TEXT BLOCK
◆ ◆ ◆ ◆ ◆ ◆ ◆

Microchips are not infallible

Microchips are not infallible. Human error is probably the weak link.

A woman, Sam Cotton, unfortunately lost her home, at least temporary, due to a bad fire. She had to vacate and live in temporary accommodation. She wrongly decided to let her cat, Tiggy, live in the burnt out ruins of her home whilst she visited daily to feed her. Eventually her cat disappeared which does not surprise me, to be honest.

The home had changed out of all recognition which would have meant Tiggy felt she was in a strange place, no longer her usual home or territory. In addition, it was probably an uncomfortable place to be in as it was badly damaged by fire. I hate to be critical but why couldn’t she have found a better alternative such as a boarding cattery initially and them something more permanent? Mrs Cotton said that she was unable to settle in a temporary place and was therefore moving around a lot which encouraged her to leave her cat behind. I am sorry, harsh as it might seem, that would not have crossed my mind as an option and I am sure that applies to anyone who genuinely cares deeply about their cat’s welfare.

Tiggy was picked up and taken to a rescue center (Rolvenden Cat Rescue) who scanned her for a microchip and somehow managed to enter the wrong number (one digit was incorrect) in a database which failed to locate Tiggy’s owner (Sam Cotton) as a result of which she was re-homed with another person who now, some weeks later, has formed a bond and does not want to give her up. It seems, on the say-so of the shelter, that Sam Cotton took six weeks to contact the shelter which if true indicates a sloppy attitude to recovering her cat.

Anyway, the story highlights the fallibility of microchipping due to human error. Below are some ways this might happen:

Multiple Registries

In the USA there are many cat registries for microchipped cats. This may cause some confusion. It can lead to mistakes and perhaps a failure to identify a cat’s owner. A very useful search facility can be found on the Pet Microchip Look Up website as it lists almost all the registries. It is open to anyone to use and therefore you can check the registration at any time.

Scan Slowly

I don’t know if this is a genuine or common problem but scanning for the microchip should be conducted slowly and precisely to avoid missing the signal. Multiple scans should be conducted if a chip can’t be found.

◆ ◆ ◆ ◆ ◆ ◆ ◆

SUPPLIED DATA

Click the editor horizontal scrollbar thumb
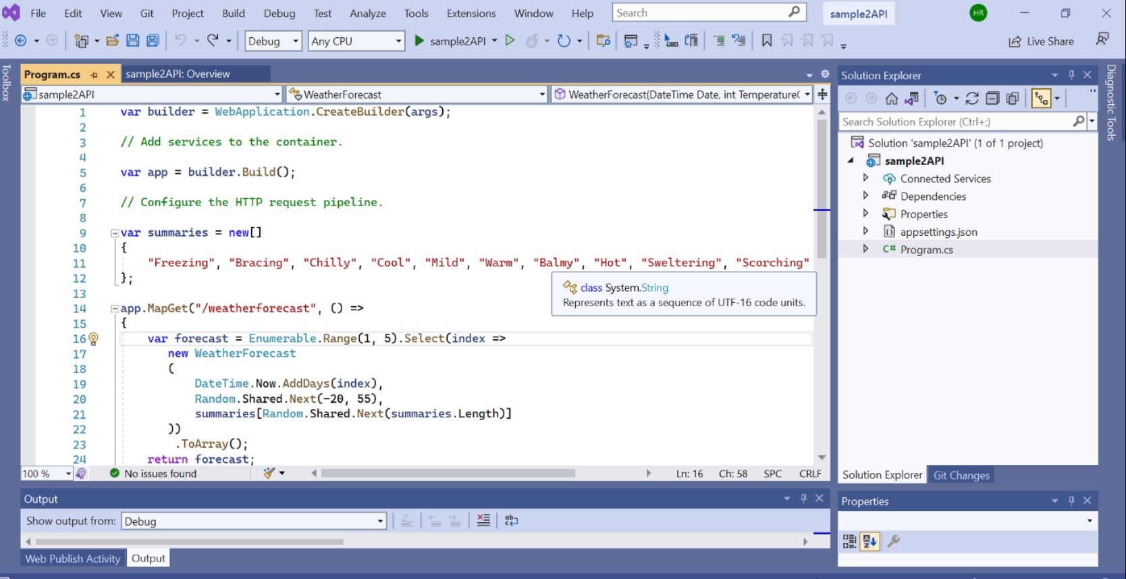Viewport: 1126px width, 579px height. (448, 473)
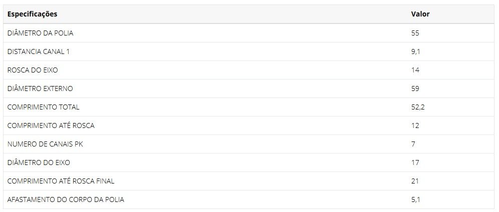Click the value 7 for PK channels
Screen dimensions: 499x212
(413, 145)
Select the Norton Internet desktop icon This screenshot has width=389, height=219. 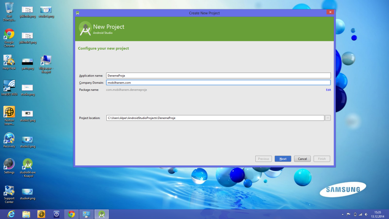(9, 113)
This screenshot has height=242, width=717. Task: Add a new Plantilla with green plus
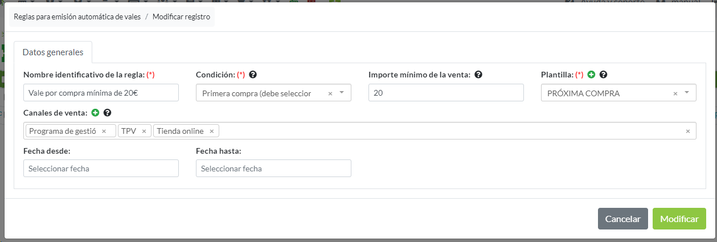[592, 75]
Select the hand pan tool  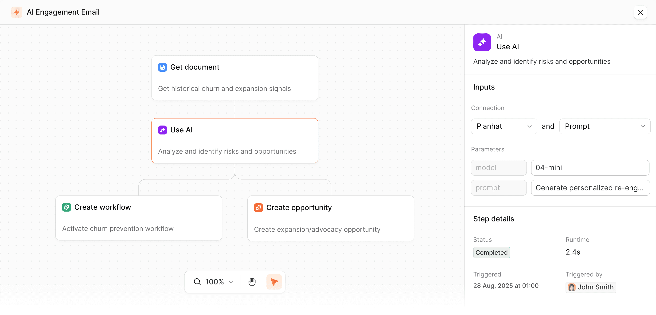point(252,282)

◆ ◆ ◆ ◆ ◆ ◆ ◆

WHAT YOU NEED TO DO
**1)** In the microchip article, what error did the rescue center make with Tiggy's microchip number?
**2)** Can you extend the microchip article from where it stops?
The lines have nothing to do with what is asked here.

RESPONSES IN ORDER
**1)** It entered the wrong number in the database, with one digit incorrect.

**2)**
Universal Scanners

Chips have evolved and have become more sophisticated. Because of their long life the older ones may not be detected by some scanners. It would seem that universal scanners are a “must have” in order to detect three different frequencies of transponder in the chip. However, universal scanners can still go wrong because e.g. the battery is run down, it needs maintenance or is not the most effective with respect to certain frequencies.

Problematic Scanning

Scanning for a microchip can be a problem, it appears. It is recommended that multiple scanning takes place over the pet’s neck, back and legs. Microchips can move so it is should not be assumed that the chip is in the same place where it was deposited by the vet or technician. Scanners have a circular area which should be placed over the location of the chip but the scanner may work better if the chip is outside the circular part of the scanner. This is problematic; caution and thoroughness might need to be exercised.

Metal

Metal can prevent the scanner detecting the signal from the chip. The metal can be in the cat’s collar or near the cat such as the cage, electrical devices and lighting etc..Does this mean scanning should carried out away from metal objects, even a consulting table?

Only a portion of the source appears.